#### What you should do
Reproduce the rows below verbatim, starting at the line that contains "Select the 公有仓库 radio button" and ending at the last line of the rows, with both ends included.

***** Working data *****

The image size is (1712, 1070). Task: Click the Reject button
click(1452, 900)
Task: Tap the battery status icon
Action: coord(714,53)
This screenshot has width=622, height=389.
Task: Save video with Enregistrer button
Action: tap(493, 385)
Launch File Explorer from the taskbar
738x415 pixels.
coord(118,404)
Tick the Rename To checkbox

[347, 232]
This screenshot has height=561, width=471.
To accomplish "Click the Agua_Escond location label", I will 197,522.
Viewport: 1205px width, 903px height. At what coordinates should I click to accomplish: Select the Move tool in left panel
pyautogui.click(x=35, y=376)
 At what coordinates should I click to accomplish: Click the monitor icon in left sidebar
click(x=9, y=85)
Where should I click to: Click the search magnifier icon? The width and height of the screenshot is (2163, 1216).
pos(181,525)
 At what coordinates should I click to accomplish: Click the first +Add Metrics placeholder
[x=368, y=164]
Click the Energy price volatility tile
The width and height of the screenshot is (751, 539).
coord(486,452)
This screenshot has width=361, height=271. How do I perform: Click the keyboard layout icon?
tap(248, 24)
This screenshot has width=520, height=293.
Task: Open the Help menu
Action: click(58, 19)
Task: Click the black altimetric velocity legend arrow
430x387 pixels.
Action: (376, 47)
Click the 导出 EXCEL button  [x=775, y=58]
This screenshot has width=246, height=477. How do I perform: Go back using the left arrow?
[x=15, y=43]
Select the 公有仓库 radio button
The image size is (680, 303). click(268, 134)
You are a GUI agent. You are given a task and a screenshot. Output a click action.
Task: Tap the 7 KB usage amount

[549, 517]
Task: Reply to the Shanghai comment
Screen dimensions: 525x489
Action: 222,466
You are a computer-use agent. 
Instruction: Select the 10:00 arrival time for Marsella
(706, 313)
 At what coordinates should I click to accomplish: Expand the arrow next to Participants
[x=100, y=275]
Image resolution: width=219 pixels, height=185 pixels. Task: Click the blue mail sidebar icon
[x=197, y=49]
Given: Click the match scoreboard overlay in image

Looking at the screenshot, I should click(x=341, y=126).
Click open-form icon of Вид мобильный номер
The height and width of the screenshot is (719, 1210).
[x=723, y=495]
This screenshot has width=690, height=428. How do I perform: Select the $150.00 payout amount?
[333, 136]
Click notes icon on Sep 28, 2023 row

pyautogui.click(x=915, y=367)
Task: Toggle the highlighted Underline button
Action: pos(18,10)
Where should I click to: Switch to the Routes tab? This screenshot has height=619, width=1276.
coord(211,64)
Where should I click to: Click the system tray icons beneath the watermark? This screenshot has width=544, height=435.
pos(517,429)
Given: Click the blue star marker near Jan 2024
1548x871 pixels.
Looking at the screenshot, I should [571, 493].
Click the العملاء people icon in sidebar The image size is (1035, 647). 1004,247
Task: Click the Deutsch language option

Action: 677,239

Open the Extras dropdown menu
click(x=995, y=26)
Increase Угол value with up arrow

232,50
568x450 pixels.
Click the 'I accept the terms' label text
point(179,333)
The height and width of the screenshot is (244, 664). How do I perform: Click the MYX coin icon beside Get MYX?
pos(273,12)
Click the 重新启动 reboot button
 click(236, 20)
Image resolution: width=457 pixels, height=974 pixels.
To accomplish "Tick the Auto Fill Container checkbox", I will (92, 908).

*****

#### Output for this task
Select the 公有仓库 radio button
The image size is (680, 303). click(268, 134)
You are a GUI agent. You are given a task and a screenshot. Output a click action.
Task: Tap the 7 KB usage amount

[549, 517]
Task: Reply to the Shanghai comment
Screen dimensions: 525x489
Action: 222,466
You are a computer-use agent. 
Instruction: Select the 10:00 arrival time for Marsella
(706, 313)
 At what coordinates should I click to accomplish: Expand the arrow next to Participants
[x=100, y=275]
Image resolution: width=219 pixels, height=185 pixels. Task: Click the blue mail sidebar icon
[x=197, y=49]
Given: Click the match scoreboard overlay in image

Looking at the screenshot, I should click(x=341, y=126).
Click open-form icon of Вид мобильный номер
The height and width of the screenshot is (719, 1210).
[x=723, y=495]
This screenshot has width=690, height=428. How do I perform: Select the $150.00 payout amount?
[333, 136]
Click notes icon on Sep 28, 2023 row

pyautogui.click(x=915, y=367)
Task: Toggle the highlighted Underline button
Action: pos(18,10)
Where should I click to: Switch to the Routes tab? This screenshot has height=619, width=1276.
coord(211,64)
Where should I click to: Click the system tray icons beneath the watermark? This screenshot has width=544, height=435.
pos(517,429)
Given: Click the blue star marker near Jan 2024
1548x871 pixels.
Looking at the screenshot, I should [571, 493].
Click the العملاء people icon in sidebar The image size is (1035, 647). 1004,247
Task: Click the Deutsch language option

Action: 677,239

Open the Extras dropdown menu
click(x=995, y=26)
Increase Угол value with up arrow

232,50
568x450 pixels.
Click the 'I accept the terms' label text
point(179,333)
The height and width of the screenshot is (244, 664). How do I perform: Click the MYX coin icon beside Get MYX?
pos(273,12)
Click the 重新启动 reboot button
 click(236, 20)
Image resolution: width=457 pixels, height=974 pixels.
To accomplish "Tick the Auto Fill Container checkbox", I will (92, 908).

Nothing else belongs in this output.